— Start of Input material —
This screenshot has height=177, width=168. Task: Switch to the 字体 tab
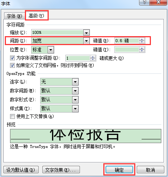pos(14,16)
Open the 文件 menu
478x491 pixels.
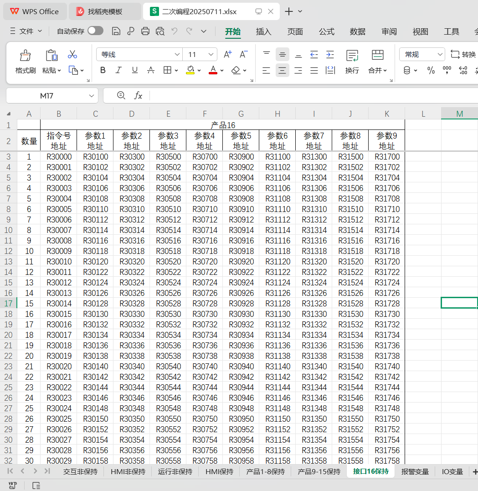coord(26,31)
— End of Input material —
— Start of Input material —
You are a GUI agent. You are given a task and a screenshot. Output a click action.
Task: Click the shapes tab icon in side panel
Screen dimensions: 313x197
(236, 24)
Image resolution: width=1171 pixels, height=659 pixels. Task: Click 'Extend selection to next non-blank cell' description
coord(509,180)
— End of Input material —
> _Problem details_: Pull out each line above that contains the string "pixels", and treat uppercase and lowercase as different.

> _Output for this exercise_:
478x491 pixels.
Image resolution: width=1171 pixels, height=659 pixels. Task: Click 'Extend selection to next non-blank cell' description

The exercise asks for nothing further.